I knelt beside her, brushed the damp hair from her face. ‘Alice? Can you hear me?’
Two fingers in the dip behind her jawline… There — a pulse.
Breath hissed out of me. My head curled forwards until it rested on her shoulder. Thank God.
Then something dark burrowed into my chest.
I stood, marched back to where Joseph lay and slammed my good foot into his stomach a couple of times. Nothing. Grabbed the pickaxe handle. ‘You rancid little shite.’
Pick a leg, any leg.
The impact shuddered up the wood and into my hands. Once. Twice. Three times. He didn’t even grunt, just lay there as I shattered the bones.
One more kick for luck, then I dumped the pickaxe handle, scooped Alice up in my arms and hobbled back to the car park, right heel thumping against the ground with every step, knives of dirty ice shredding through the bone and tissue.
By the time I’d made it to the car, there was no sign of Shifty, or Mrs Kerrigan. But Paul Manson was still stretched out on the ground, face up, the bullet holes in his chest and forehead glistening like mini black holes.

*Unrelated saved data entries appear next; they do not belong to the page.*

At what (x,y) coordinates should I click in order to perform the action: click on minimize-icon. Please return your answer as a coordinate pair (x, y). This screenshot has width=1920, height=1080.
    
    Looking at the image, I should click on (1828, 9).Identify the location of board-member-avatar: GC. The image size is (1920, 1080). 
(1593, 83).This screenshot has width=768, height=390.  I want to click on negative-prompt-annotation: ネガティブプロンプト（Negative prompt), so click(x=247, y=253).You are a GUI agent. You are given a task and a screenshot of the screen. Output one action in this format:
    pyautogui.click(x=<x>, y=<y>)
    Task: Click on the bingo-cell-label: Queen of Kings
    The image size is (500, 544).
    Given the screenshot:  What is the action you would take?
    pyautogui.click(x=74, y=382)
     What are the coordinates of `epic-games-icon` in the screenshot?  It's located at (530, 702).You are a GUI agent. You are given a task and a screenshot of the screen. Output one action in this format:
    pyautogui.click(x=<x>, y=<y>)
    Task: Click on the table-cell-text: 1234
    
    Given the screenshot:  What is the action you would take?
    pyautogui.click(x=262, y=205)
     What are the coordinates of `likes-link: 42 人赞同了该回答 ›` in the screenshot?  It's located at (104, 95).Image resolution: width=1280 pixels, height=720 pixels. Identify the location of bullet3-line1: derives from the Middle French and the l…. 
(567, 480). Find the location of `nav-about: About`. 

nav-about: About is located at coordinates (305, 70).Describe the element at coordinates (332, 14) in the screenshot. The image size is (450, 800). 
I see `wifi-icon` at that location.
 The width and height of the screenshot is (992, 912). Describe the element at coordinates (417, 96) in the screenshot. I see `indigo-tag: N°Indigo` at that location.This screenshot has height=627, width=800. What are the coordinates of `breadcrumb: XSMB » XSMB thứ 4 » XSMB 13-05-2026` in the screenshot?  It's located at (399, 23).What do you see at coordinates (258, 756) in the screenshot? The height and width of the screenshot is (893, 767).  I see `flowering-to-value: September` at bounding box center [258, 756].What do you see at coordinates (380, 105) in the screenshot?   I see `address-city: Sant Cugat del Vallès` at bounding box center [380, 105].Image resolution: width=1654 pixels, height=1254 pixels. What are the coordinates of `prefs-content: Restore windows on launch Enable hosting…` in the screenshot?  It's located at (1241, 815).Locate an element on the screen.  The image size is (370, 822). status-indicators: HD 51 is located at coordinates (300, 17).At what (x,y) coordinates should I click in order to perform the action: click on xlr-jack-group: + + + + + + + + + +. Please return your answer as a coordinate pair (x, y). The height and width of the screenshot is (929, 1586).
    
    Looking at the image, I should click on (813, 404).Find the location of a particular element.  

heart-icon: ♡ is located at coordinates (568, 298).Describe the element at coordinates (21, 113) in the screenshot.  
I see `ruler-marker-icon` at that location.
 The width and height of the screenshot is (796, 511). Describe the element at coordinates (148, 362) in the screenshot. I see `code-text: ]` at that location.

Wee Free stood where I’d left him, holding the lump hammer in one hand and my gun in the other. He jerked his chin up. ‘She all right?’
I lowered Alice into the Jaguar, laying her along the back seat. ‘She’s alive.’
‘Good.’ He walked over and nudged Manson with the toe of his shoe. ‘Take this with you. I’ve got enough bodies.’
The door clunked shut. I pulled my shoulders back. ‘Where’s Shifty?’
‘The fat naked guy? I’m keeping him. You get to keep the dead accountant, and the girl. And then you get out there and you find my daughter.’
My mouth was full of sandpaper. ‘I’m not leaving without him.’
‘Jessica’s fifth birthday. We had the party in the hospital so her mother could be there. Smiling away with tubes in her arms and nose, barely able to lift her head off the pillow. And Jessica kisses her on the cheek and tells her she’s going to be an angel soon.’